DATASET: Begin

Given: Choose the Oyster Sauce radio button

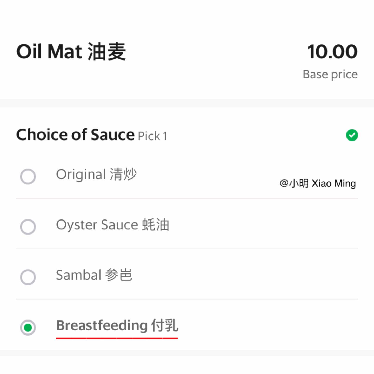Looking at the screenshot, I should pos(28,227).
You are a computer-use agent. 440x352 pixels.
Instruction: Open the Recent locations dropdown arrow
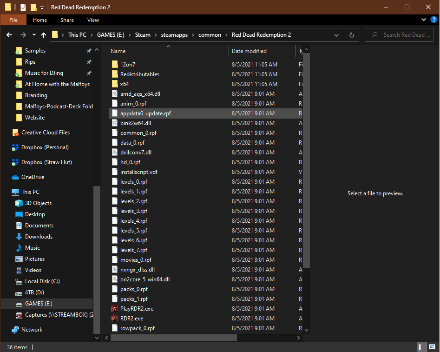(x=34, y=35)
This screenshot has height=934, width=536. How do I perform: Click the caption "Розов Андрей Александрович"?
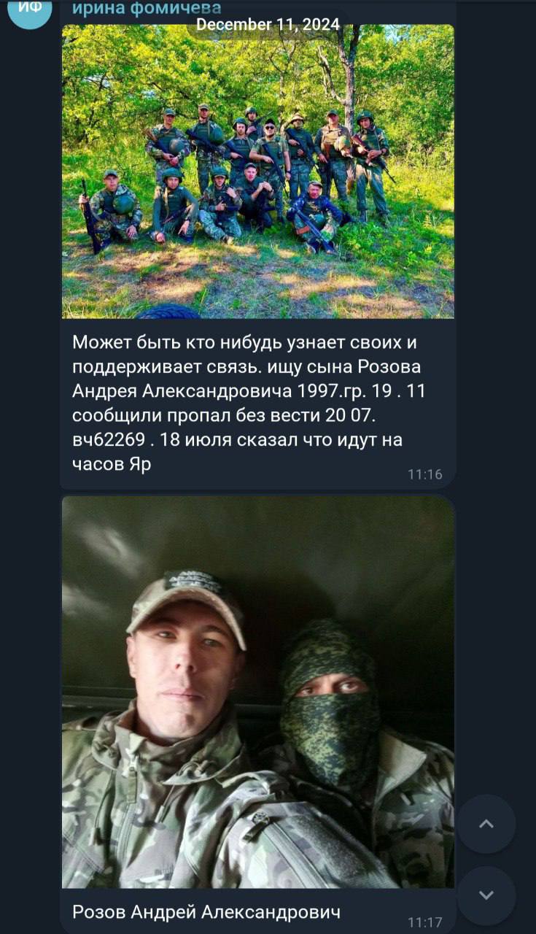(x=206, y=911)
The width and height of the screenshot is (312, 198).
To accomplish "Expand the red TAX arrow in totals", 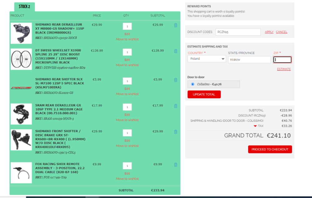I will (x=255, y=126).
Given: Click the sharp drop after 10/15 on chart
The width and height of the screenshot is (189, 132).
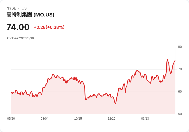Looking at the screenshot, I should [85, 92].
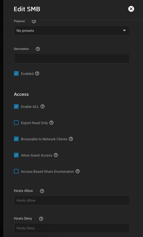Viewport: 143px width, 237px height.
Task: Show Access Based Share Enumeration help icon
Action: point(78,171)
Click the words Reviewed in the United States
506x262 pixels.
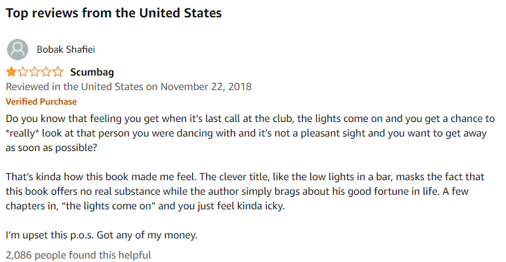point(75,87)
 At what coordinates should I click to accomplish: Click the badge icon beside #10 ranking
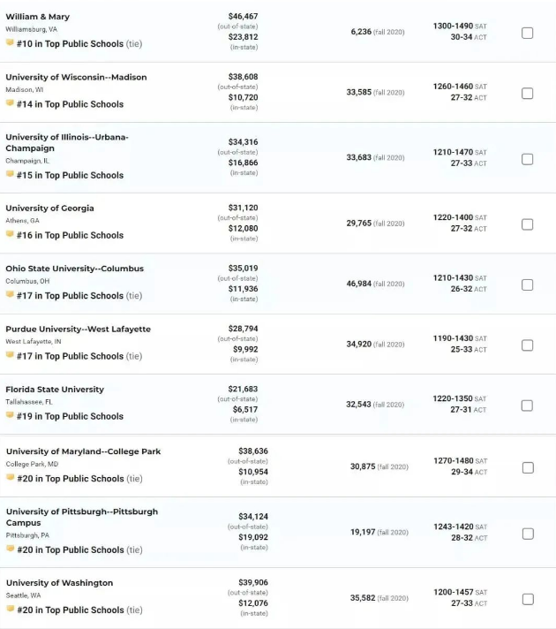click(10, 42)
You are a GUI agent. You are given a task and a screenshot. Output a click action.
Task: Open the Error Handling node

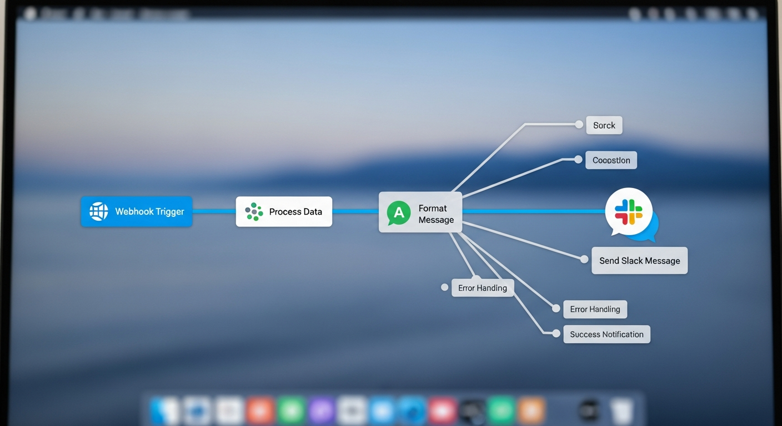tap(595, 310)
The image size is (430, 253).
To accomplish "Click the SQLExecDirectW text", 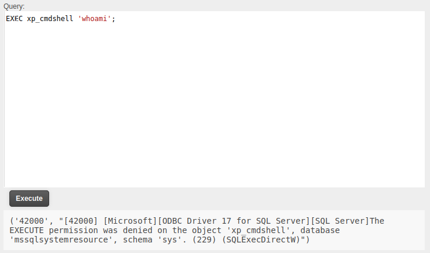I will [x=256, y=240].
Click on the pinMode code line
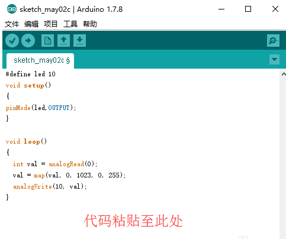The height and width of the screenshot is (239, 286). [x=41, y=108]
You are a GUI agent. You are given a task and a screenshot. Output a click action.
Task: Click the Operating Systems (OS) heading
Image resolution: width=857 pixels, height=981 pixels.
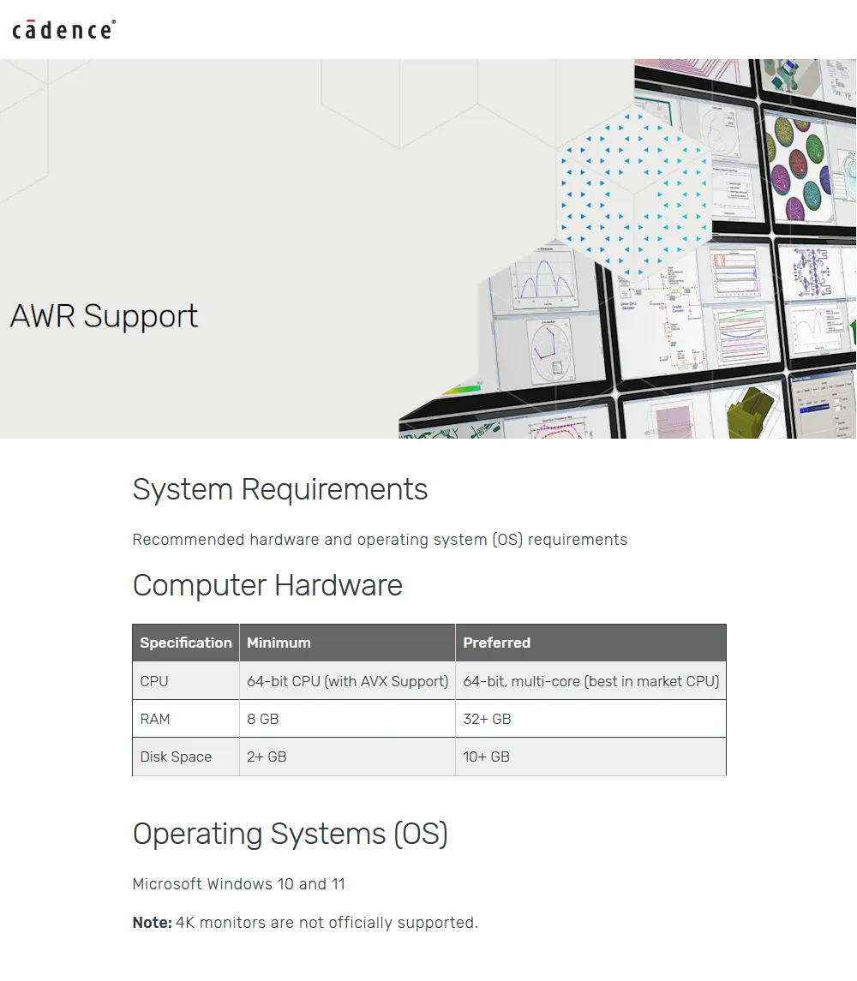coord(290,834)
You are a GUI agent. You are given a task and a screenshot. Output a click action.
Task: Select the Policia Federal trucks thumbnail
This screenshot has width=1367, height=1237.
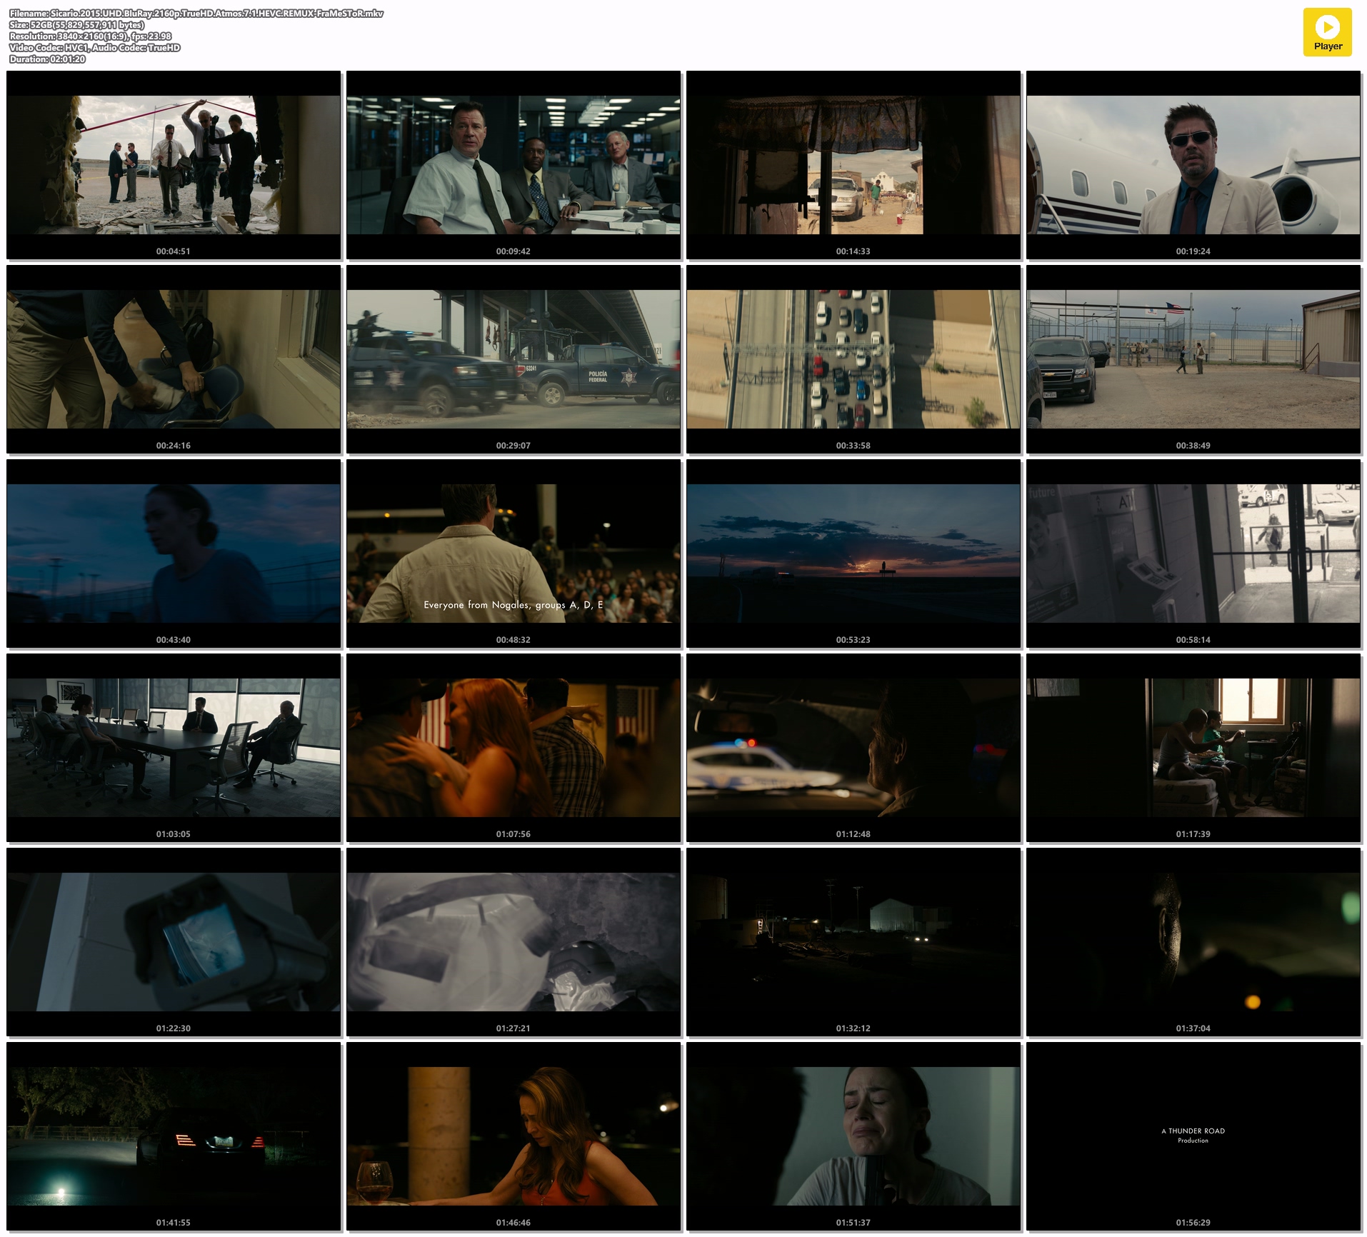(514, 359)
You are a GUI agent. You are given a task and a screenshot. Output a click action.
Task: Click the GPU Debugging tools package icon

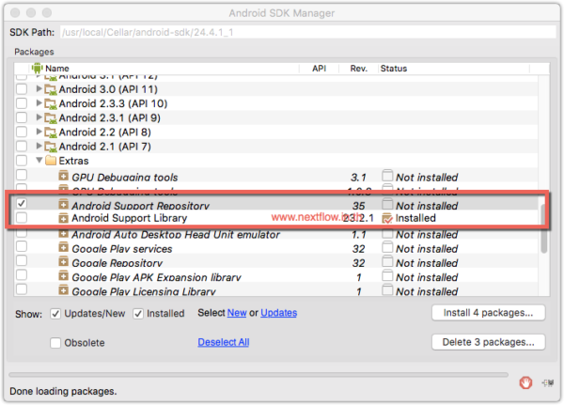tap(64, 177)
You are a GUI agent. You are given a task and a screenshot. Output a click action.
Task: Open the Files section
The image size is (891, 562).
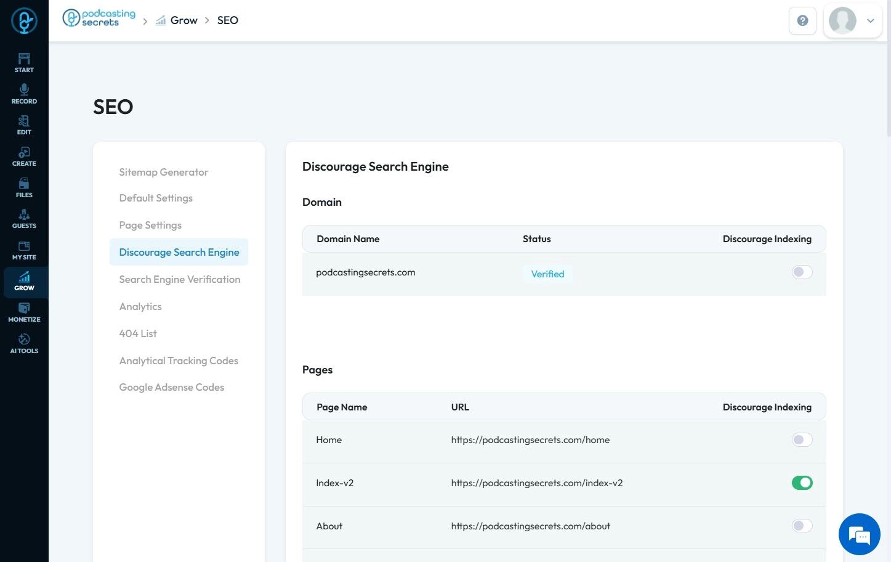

DATASET: End

» EXERCISE BRIEF:
Look above for the line holding "Instruction: Open the" and output everything from it down to the line holding "The width and height of the screenshot is (312, 198).", both ends included, exactly and without images.

» REPLY:
Instruction: Open the Recent locations dropdown arrow
(x=34, y=35)
This screenshot has height=934, width=536. How do I perform: Click the caption "Розов Андрей Александрович"?
(x=206, y=911)
The width and height of the screenshot is (312, 198).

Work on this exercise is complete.